Ayetullah Ramazani: Gerçek Arifin En Önemli Görevi Beşeriyet ve İnsani Saygınlığın Düşmanlarını Tanımaktır

Hint Ehlisünnet İmamiye sufilerinden İran’a gelen bir grup 30.1.2022 tarihinde Dünya Ehlibeyt (a.s) Kurultayını ziyaret ederek Dünya Ehlibeyt (a.s) Kurultayı Genel Sekreteri Ayetullah Rıza Ramazani ile görüştüler.

Ayetullah Rıza Ramazani bu görüşmede şunları dile getirdi: İlah muhabbetin hakikati bir kimsenin varlığında yer ederse onu baştanbaşa kuşatır ve böyle bir kimse mabudu dışında hiç kimseyi düşünmez. Böyle bir hakikate ulaşmak isteyen kimse Allah’ın bahşettiği vesilelerden yararlanmalıdır ve bu vesile ilahi velilerdir. Veliler ilahi muhabbete ulaştırmada önemli rol ifa edebilirler.

Muhabbetin gerçek olması durumunda insanın Allah’ın sevgisine ulaşacağını dile getiren Dünya Ehlibeyt (a.s) Kurultayı Genel Sekreteri açıklamalarına şöyle devam etti: İmam Hadi (a.s) Camia Kebire Ziyaretinde şöyle buyuruyor: “Seni seven Allah’ı sever ve sana itaatsizlik eden gerçekte Allah’a itaatsizlik eder.” Keza Hz. Fatıma da (s.a) şöyle buyurur: “Saadet ve kurtuluşların tamamının hakikati Ali’yi (a.s) hayattayken ve vefatından sonra sevmektir.”

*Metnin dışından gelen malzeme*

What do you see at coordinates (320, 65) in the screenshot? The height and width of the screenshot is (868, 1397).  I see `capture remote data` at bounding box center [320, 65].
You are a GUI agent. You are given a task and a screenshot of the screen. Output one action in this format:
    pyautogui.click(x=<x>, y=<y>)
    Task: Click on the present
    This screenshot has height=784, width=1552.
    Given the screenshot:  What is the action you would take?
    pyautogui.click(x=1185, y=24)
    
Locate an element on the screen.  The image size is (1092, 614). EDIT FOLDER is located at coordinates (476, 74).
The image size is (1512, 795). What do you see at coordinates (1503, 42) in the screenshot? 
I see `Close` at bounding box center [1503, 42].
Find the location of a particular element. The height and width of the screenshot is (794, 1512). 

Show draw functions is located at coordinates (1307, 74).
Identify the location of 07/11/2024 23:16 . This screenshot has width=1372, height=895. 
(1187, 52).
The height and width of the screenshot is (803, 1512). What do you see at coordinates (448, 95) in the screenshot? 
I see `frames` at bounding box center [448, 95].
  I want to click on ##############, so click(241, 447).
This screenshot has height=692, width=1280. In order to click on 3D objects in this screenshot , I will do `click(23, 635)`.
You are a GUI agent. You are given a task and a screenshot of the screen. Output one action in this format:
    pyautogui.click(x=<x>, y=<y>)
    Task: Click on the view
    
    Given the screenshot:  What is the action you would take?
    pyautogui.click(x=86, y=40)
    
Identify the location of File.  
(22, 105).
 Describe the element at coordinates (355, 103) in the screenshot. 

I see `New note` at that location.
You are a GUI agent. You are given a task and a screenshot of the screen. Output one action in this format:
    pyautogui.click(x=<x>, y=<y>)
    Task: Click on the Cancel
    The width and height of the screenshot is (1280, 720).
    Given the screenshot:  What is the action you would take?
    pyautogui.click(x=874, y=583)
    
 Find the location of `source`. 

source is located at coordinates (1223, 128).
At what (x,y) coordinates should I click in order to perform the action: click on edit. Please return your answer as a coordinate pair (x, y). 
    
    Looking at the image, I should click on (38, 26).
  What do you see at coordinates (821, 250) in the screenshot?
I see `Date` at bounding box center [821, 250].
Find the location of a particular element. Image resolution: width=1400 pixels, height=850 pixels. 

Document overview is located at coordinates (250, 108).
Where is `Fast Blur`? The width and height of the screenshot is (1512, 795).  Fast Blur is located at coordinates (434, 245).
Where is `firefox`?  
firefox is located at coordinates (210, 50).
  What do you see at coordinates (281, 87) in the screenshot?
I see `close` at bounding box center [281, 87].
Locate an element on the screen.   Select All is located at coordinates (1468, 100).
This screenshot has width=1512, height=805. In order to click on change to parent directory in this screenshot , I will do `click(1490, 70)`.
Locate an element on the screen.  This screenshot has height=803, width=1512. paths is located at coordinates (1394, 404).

Bu muhabbet dünyanın her yerine yayılırsa bu dünyada cenneti hisseder ve görürüz. Önemli olan kalbinde muhabbetin yer edindiği kimsenin başkalarına bunu öğretmesidir ve bu ariflerin önemli görevidir. Muhabbete ek olarak gerçek anlamda tabi olmak da gereklidir. Molla Sadra müphem bir sorunla karşılaştığı zaman Hz. Masume’nin (s.a) mutahhar haremine gider ve ona tevessül ederek sorununu hallederdi.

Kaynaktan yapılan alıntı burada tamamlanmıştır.